─── MATERIAL SHOWN ───

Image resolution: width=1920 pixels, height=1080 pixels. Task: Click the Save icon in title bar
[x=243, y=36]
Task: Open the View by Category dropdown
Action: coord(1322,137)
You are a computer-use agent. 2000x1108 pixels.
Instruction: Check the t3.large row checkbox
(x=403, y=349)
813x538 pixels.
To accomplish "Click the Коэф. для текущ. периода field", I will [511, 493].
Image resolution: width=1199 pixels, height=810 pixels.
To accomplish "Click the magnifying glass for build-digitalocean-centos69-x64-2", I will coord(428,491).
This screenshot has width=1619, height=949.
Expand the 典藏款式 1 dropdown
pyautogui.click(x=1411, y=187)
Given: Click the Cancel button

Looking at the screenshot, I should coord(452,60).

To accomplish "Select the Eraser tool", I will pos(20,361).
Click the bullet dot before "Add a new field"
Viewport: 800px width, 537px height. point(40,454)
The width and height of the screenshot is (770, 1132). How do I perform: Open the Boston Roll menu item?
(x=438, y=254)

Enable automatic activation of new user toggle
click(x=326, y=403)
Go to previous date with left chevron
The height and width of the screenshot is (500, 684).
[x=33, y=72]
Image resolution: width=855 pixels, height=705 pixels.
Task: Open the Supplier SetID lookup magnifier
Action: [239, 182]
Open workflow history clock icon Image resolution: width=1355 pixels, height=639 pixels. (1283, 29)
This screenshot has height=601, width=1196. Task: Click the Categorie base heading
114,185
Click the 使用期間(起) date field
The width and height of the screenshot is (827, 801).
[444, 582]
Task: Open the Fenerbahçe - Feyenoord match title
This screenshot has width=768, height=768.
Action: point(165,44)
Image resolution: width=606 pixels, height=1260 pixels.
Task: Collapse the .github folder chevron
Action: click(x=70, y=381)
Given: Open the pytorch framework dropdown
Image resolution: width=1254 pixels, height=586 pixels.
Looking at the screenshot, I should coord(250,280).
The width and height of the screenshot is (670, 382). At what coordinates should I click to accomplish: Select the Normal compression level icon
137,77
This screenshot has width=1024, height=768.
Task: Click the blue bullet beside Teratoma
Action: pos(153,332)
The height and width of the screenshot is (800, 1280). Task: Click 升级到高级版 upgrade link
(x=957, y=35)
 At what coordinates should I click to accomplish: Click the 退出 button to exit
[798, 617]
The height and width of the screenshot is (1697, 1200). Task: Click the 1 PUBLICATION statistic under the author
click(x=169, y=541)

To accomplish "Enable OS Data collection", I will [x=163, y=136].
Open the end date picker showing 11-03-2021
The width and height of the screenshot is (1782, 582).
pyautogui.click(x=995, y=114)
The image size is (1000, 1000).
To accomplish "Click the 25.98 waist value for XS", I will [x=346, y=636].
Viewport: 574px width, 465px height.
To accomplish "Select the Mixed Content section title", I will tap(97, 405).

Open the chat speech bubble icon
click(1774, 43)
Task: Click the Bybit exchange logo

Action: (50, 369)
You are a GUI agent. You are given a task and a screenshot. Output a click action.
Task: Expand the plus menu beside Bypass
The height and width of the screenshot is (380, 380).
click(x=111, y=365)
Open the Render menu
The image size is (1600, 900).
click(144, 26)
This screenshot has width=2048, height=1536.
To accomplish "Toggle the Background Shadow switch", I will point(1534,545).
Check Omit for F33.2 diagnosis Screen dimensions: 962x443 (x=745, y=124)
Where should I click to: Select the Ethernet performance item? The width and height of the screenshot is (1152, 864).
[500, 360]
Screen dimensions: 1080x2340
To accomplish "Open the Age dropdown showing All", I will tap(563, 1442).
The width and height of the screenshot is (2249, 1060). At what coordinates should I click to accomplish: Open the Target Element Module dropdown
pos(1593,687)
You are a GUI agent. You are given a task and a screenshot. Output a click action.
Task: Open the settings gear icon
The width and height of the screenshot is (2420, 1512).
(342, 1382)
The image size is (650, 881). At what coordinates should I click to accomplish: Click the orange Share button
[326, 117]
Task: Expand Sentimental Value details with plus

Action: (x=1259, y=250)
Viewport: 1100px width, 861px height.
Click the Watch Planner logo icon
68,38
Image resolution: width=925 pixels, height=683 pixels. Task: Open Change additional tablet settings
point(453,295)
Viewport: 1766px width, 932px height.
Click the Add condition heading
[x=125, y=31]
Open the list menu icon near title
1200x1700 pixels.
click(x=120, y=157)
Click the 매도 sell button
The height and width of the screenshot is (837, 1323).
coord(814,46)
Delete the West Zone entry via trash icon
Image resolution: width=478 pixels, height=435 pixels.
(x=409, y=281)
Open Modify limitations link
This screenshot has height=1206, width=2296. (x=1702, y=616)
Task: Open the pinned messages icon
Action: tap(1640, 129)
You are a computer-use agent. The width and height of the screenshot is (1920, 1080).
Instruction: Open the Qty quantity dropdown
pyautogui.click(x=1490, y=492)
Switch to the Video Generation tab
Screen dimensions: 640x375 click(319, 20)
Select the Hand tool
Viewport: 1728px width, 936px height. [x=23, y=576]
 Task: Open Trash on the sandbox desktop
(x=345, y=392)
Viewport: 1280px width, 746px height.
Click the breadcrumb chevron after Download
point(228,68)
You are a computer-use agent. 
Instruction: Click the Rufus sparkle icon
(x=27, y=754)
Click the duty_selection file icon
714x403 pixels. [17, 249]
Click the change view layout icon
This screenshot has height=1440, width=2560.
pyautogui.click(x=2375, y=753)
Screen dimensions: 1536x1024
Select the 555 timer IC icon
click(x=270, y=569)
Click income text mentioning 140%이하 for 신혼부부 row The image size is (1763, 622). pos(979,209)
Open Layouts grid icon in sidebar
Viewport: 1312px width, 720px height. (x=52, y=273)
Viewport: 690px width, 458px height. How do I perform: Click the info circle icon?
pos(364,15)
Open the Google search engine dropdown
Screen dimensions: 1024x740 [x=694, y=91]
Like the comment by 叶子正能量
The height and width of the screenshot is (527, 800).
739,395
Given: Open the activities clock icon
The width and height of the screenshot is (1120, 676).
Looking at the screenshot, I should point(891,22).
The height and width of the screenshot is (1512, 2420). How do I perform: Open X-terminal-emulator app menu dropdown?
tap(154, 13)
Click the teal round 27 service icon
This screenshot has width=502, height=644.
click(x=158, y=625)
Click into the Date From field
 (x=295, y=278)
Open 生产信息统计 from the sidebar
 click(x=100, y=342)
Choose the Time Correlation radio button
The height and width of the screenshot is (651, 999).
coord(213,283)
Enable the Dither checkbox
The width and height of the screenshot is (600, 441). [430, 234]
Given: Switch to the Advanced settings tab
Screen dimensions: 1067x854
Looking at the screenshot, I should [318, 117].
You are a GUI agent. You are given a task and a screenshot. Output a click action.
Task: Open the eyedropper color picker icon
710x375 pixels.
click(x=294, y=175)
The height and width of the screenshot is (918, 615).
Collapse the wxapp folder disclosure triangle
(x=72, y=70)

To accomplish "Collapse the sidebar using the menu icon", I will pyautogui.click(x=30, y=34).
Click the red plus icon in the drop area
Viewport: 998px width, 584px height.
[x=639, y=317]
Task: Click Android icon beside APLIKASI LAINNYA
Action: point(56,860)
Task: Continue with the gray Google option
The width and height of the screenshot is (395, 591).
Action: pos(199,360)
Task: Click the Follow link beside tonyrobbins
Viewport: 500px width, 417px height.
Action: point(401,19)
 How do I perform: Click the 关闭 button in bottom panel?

───

- EXERCISE: Reproduce every one of the rows above word for word.

- THE RESPONSE:
Image resolution: width=1920 pixels, height=1080 pixels. Task: Click the Save icon in title bar
[x=243, y=36]
Task: Open the View by Category dropdown
Action: coord(1322,137)
You are a computer-use agent. 2000x1108 pixels.
Instruction: Check the t3.large row checkbox
(x=403, y=349)
813x538 pixels.
To accomplish "Click the Коэф. для текущ. периода field", I will [511, 493].
Image resolution: width=1199 pixels, height=810 pixels.
To accomplish "Click the magnifying glass for build-digitalocean-centos69-x64-2", I will coord(428,491).
This screenshot has width=1619, height=949.
Expand the 典藏款式 1 dropdown
pyautogui.click(x=1411, y=187)
Given: Click the Cancel button

Looking at the screenshot, I should coord(452,60).

To accomplish "Select the Eraser tool", I will pos(20,361).
Click the bullet dot before "Add a new field"
Viewport: 800px width, 537px height. point(40,454)
The width and height of the screenshot is (770, 1132). How do I perform: Open the Boston Roll menu item?
(x=438, y=254)

Enable automatic activation of new user toggle
click(x=326, y=403)
Go to previous date with left chevron
The height and width of the screenshot is (500, 684).
[x=33, y=72]
Image resolution: width=855 pixels, height=705 pixels.
Task: Open the Supplier SetID lookup magnifier
Action: [239, 182]
Open workflow history clock icon Image resolution: width=1355 pixels, height=639 pixels. (1283, 29)
This screenshot has height=601, width=1196. Task: Click the Categorie base heading
114,185
Click the 使用期間(起) date field
The width and height of the screenshot is (827, 801).
[444, 582]
Task: Open the Fenerbahçe - Feyenoord match title
This screenshot has width=768, height=768.
Action: point(165,44)
Image resolution: width=606 pixels, height=1260 pixels.
Task: Collapse the .github folder chevron
Action: click(x=70, y=381)
Given: Open the pytorch framework dropdown
Image resolution: width=1254 pixels, height=586 pixels.
Looking at the screenshot, I should coord(250,280).
The width and height of the screenshot is (670, 382). At what coordinates should I click to accomplish: Select the Normal compression level icon
137,77
This screenshot has width=1024, height=768.
Task: Click the blue bullet beside Teratoma
Action: pos(153,332)
The height and width of the screenshot is (800, 1280). Task: Click 升级到高级版 upgrade link
(x=957, y=35)
 At what coordinates should I click to accomplish: Click the 退出 button to exit
[798, 617]
The height and width of the screenshot is (1697, 1200). Task: Click the 1 PUBLICATION statistic under the author
click(x=169, y=541)

To accomplish "Enable OS Data collection", I will [x=163, y=136].
Open the end date picker showing 11-03-2021
The width and height of the screenshot is (1782, 582).
pyautogui.click(x=995, y=114)
The image size is (1000, 1000).
To accomplish "Click the 25.98 waist value for XS", I will [x=346, y=636].
Viewport: 574px width, 465px height.
To accomplish "Select the Mixed Content section title", I will tap(97, 405).

Open the chat speech bubble icon
click(1774, 43)
Task: Click the Bybit exchange logo

Action: (50, 369)
You are a GUI agent. You are given a task and a screenshot. Output a click action.
Task: Expand the plus menu beside Bypass
The height and width of the screenshot is (380, 380).
click(x=111, y=365)
Open the Render menu
The image size is (1600, 900).
click(144, 26)
This screenshot has width=2048, height=1536.
To accomplish "Toggle the Background Shadow switch", I will point(1534,545).
Check Omit for F33.2 diagnosis Screen dimensions: 962x443 (x=745, y=124)
Where should I click to: Select the Ethernet performance item? The width and height of the screenshot is (1152, 864).
[500, 360]
Screen dimensions: 1080x2340
To accomplish "Open the Age dropdown showing All", I will tap(563, 1442).
The width and height of the screenshot is (2249, 1060). At what coordinates should I click to accomplish: Open the Target Element Module dropdown
pos(1593,687)
You are a GUI agent. You are given a task and a screenshot. Output a click action.
Task: Open the settings gear icon
The width and height of the screenshot is (2420, 1512).
(342, 1382)
The image size is (650, 881). At what coordinates should I click to accomplish: Click the orange Share button
[326, 117]
Task: Expand Sentimental Value details with plus

Action: (x=1259, y=250)
Viewport: 1100px width, 861px height.
Click the Watch Planner logo icon
68,38
Image resolution: width=925 pixels, height=683 pixels. Task: Open Change additional tablet settings
point(453,295)
Viewport: 1766px width, 932px height.
Click the Add condition heading
[x=125, y=31]
Open the list menu icon near title
1200x1700 pixels.
click(x=120, y=157)
Click the 매도 sell button
The height and width of the screenshot is (837, 1323).
coord(814,46)
Delete the West Zone entry via trash icon
Image resolution: width=478 pixels, height=435 pixels.
(x=409, y=281)
Open Modify limitations link
This screenshot has height=1206, width=2296. (x=1702, y=616)
Task: Open the pinned messages icon
Action: tap(1640, 129)
You are a computer-use agent. The width and height of the screenshot is (1920, 1080).
Instruction: Open the Qty quantity dropdown
pyautogui.click(x=1490, y=492)
Switch to the Video Generation tab
Screen dimensions: 640x375 click(319, 20)
Select the Hand tool
Viewport: 1728px width, 936px height. [x=23, y=576]
 Task: Open Trash on the sandbox desktop
(x=345, y=392)
Viewport: 1280px width, 746px height.
Click the breadcrumb chevron after Download
point(228,68)
You are a computer-use agent. 
Instruction: Click the Rufus sparkle icon
(x=27, y=754)
Click the duty_selection file icon
714x403 pixels. [17, 249]
Click the change view layout icon
This screenshot has height=1440, width=2560.
pyautogui.click(x=2375, y=753)
Screen dimensions: 1536x1024
Select the 555 timer IC icon
click(x=270, y=569)
Click income text mentioning 140%이하 for 신혼부부 row The image size is (1763, 622). pos(979,209)
Open Layouts grid icon in sidebar
Viewport: 1312px width, 720px height. (x=52, y=273)
Viewport: 690px width, 458px height. How do I perform: Click the info circle icon?
pos(364,15)
Open the Google search engine dropdown
Screen dimensions: 1024x740 [x=694, y=91]
Like the comment by 叶子正能量
The height and width of the screenshot is (527, 800).
739,395
Given: Open the activities clock icon
The width and height of the screenshot is (1120, 676).
Looking at the screenshot, I should point(891,22).
The height and width of the screenshot is (1512, 2420). How do I perform: Open X-terminal-emulator app menu dropdown?
tap(154, 13)
Click the teal round 27 service icon
This screenshot has width=502, height=644.
click(x=158, y=625)
Click into the Date From field
 (x=295, y=278)
Open 生产信息统计 from the sidebar
 click(x=100, y=342)
Choose the Time Correlation radio button
The height and width of the screenshot is (651, 999).
coord(213,283)
Enable the Dither checkbox
The width and height of the screenshot is (600, 441). [430, 234]
Given: Switch to the Advanced settings tab
Screen dimensions: 1067x854
Looking at the screenshot, I should [318, 117].
You are a GUI agent. You are given a task and a screenshot. Output a click action.
Task: Open the eyedropper color picker icon
710x375 pixels.
click(x=294, y=175)
The height and width of the screenshot is (918, 615).
Collapse the wxapp folder disclosure triangle
(x=72, y=70)

To accomplish "Collapse the sidebar using the menu icon", I will pyautogui.click(x=30, y=34).
Click the red plus icon in the drop area
Viewport: 998px width, 584px height.
[x=639, y=317]
Task: Click Android icon beside APLIKASI LAINNYA
Action: point(56,860)
Task: Continue with the gray Google option
The width and height of the screenshot is (395, 591).
Action: pos(199,360)
Task: Click the Follow link beside tonyrobbins
Viewport: 500px width, 417px height.
Action: point(401,19)
 How do I perform: Click the 关闭 button in bottom panel?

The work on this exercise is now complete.